As Olympics Approach, Zika Poses Extra Threat to Paralympians with Nerve Injuries

Reuters/Ueslei Marcelino
Reuters/Ueslei Marcelino

Paralympians in Australia expressed fear and concern over Zika mosquitos in Brazil during the 2016 Rio de Janeiro Summer Olympics.

While most people can feel a mosquito bite, paralympians with nerve injuries do not notice the bite or the itch that follows. A brick wall fell and broke wheelchair champion Dani di Toro’s spine when she was 14 years old. The injury resulted in a lack of feeling in her legs.

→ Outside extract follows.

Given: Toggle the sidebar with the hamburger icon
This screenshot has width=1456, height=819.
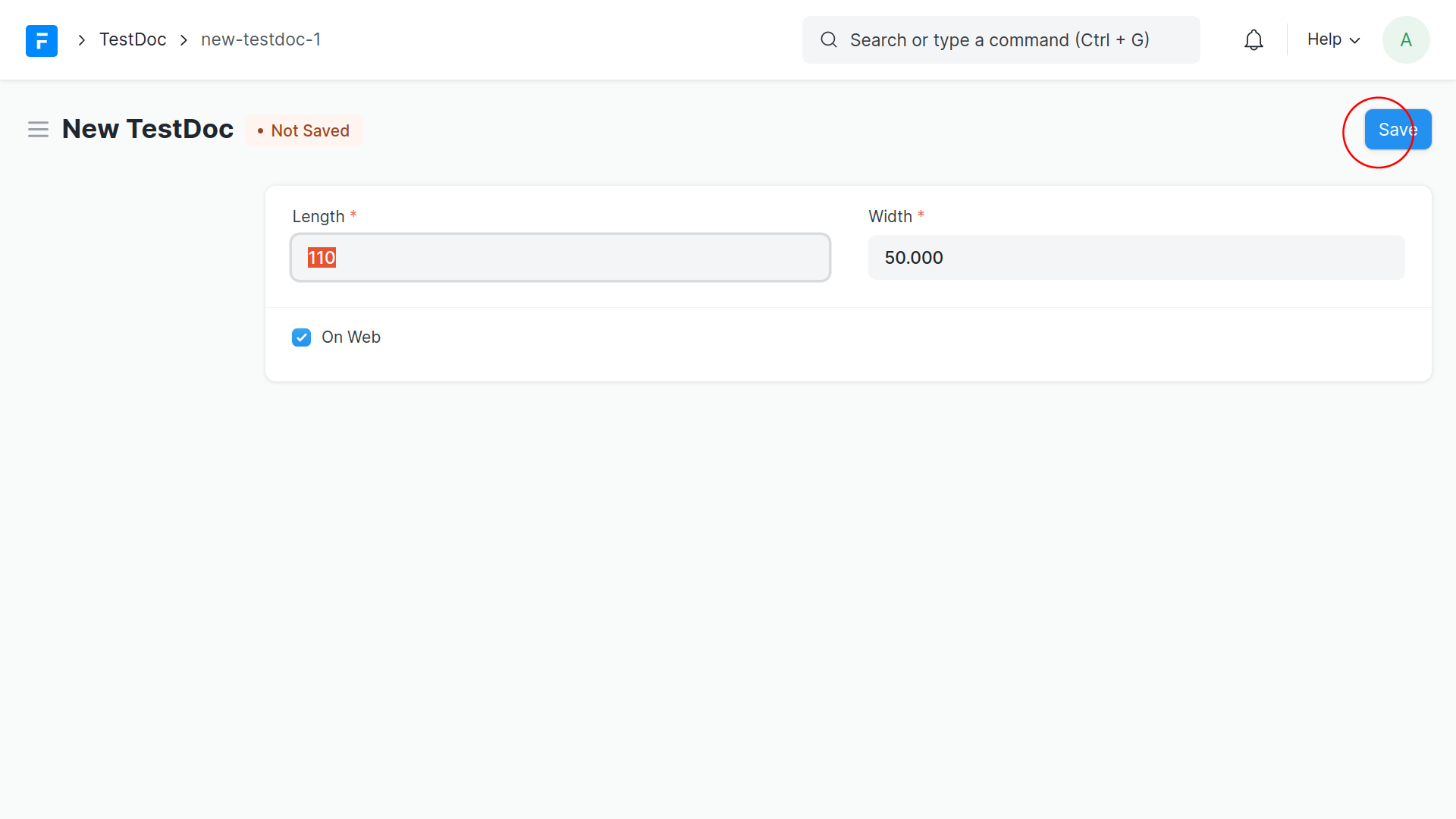Looking at the screenshot, I should click(38, 130).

“September (in Rio) is a whole different climate,” said di Toro. “It’s about getting as much information as we can, work out some measures of what we need to do, then go and do those. For me, I’m absolutely thinking about that. I can cover myself up, stay inside as much as I can. It’s just being smart about it.”

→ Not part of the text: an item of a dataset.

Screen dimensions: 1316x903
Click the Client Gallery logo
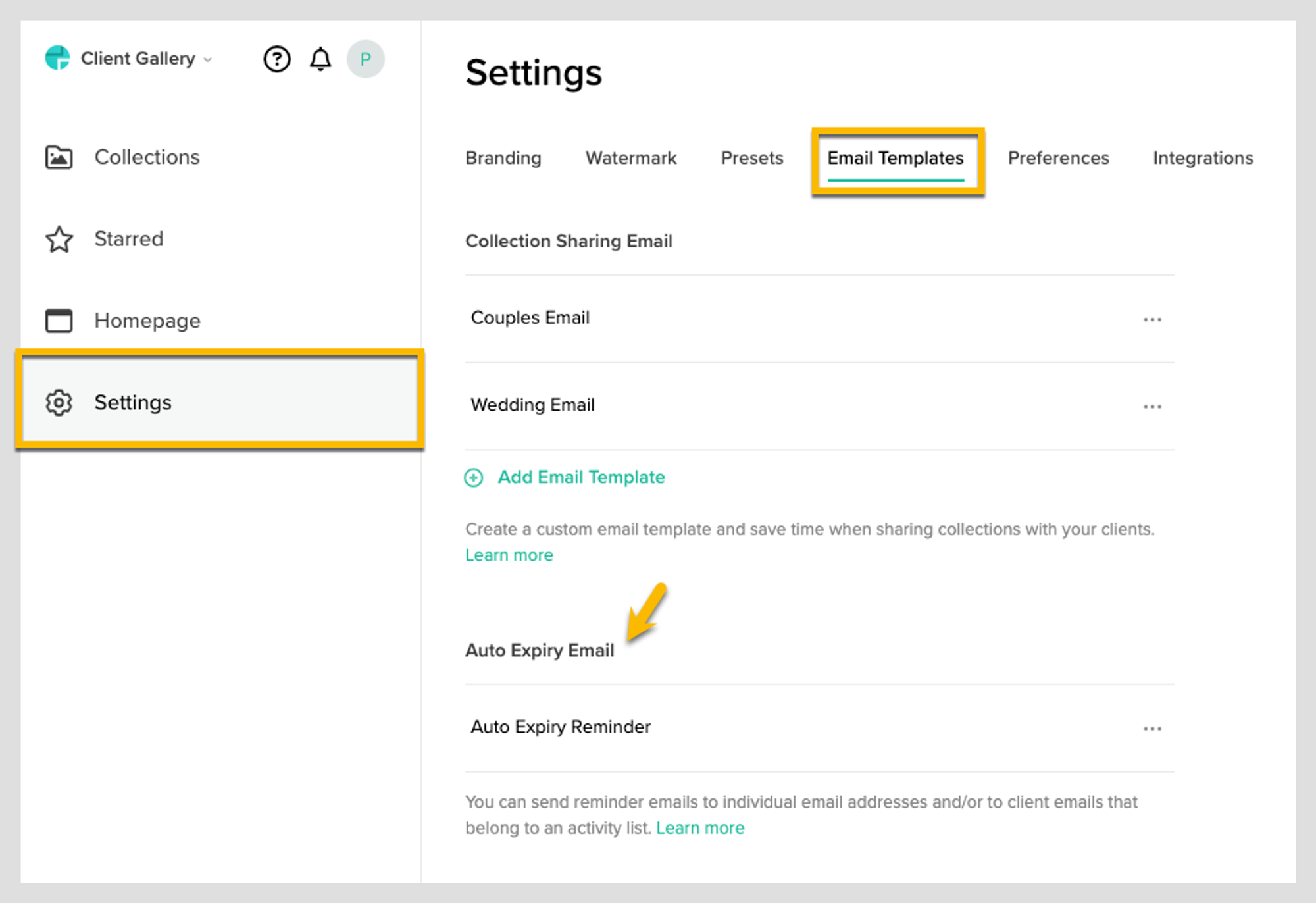point(59,58)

The Paralympics begin on September 7. Brazilian officials have ordered health workers to sterilize Olympic stadiums on a daily basis during the events.

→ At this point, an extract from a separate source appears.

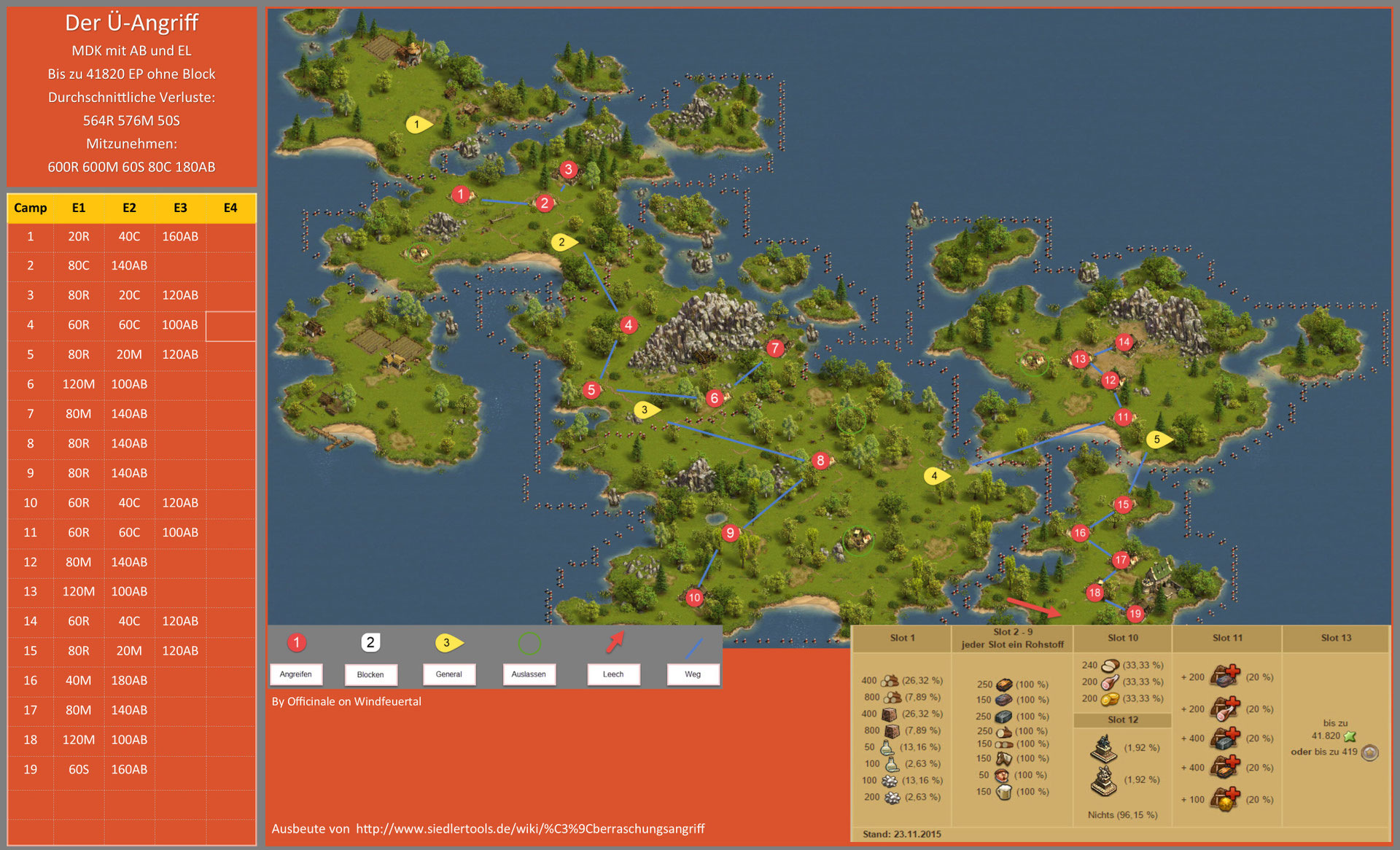Click red camp marker 19 on map
The height and width of the screenshot is (850, 1400).
tap(1135, 614)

Marathon champion Kurt Fearnley “cannot use his legs, but he can feel them.”

“I survived (the) Delhi (Commonwealth Games); crawled through the Kokoda jungle; been in Middle Eastern refugee camps, so I’ve been up against a few threats,” he told The Australian. “It’s the wet season there (Brazil) now. As far as I understand, September is a whole new ball game.”

Despite the name, the Olympics actually take place during winter in Brazil, so officials hope the cooler weather will kill the mosquitoes and lessen the threat of Zika. Spring formally begins in September.

Dr. Art Caplan of the NYU Langone Medical Center is urging the government and Olympic committee to delay the games.

“Are you really going to try to run the Olympics this August in the middle of a public health emergency when the country can’t afford to finish the buildings, and has got to take on the mosquitos?” he asked on SiriusXM POTUS’s Michael Smerconish Show.

The Australian Olympic Committee encouraged its female athletes to educate themselves about Zika and “consider the risks of competing in the Rio Olympics due to the outbreak of Zika.”

“Any team members who are pregnant at the time of the Games need to consider the risks very carefully before deciding whether to proceed with travel to Brazil,” they said.

Athletes will receive mosquito repellent from officials, who also recommend everyone wear long sleeves when possible.

“The health and wellbeing of all our team members is paramount, especially those females in the team of child bearing age,” declared Australian Olympic Team Chef de Mission Kitty Chillier. “We have a responsibility to ensure that we educate and inform all prospective team members of the potential risks and to put in place whatever mitigating measures we can.”

Patients often experience mild symptoms with Zika, but there have been cases linked to the rare Guillan-Barré Syndrome.

“Guillain-Barré can be a nightmare for those who have it,” Dr. Wellington Galvão, a hematologist in the city of Maceió in northeast Brazil, told the New York Times. “I estimate that Zika increases by about 20 times the probability that an individual can get Guillain-Barré.”

Galvão treated 43 patients with Guillain-Barré in 2015. The country usually averages only 10 to 15 cases a year.

The syndrome struck Patricia Brito, a cashier at a local bakery. One day, she discovered she could not move her legs. Next thing she knew she could not feel “her arms, her face and the rest of her body.” Doctors placed “her on a ventilator in an intensive care unit for 40 days.” Brito attends physical therapy “to avoid using a wheelchair.” There is no cure for the syndrome, but Mayo Clinic describes two treatments:

Plasma exchange (plasmapheresis). The liquid portion of part of your blood (plasma) is removed and separated from your blood cells. The blood cells are then put back into your body, which manufactures more plasma to make up for what was removed. Plasmapheresis may work by ridding plasma of certain antibodies that contribute to the immune system’s attack on the peripheral nerves.

Immunoglobulin therapy. Immunoglobulin containing healthy antibodies from blood donors is given through a vein (intravenously). High doses of immunoglobulin can block the damaging antibodies that may contribute to Guillain-Barre syndrome.

Experts have shown a link between Zika and microcephaly, which occurs when an infant’s brain does not fully form during pregnancy. This leads to serious mental disabilities.

“It’s a very personal decision, but at this moment of uncertainty, if families can put off their pregnancy plans, that’s what we’re recommending,” stated Angela Rocha, the pediatric infectologist at Oswaldo Cruz Hospital.

The U.S. and other countries have advised pregnant women not to travel to Brazil.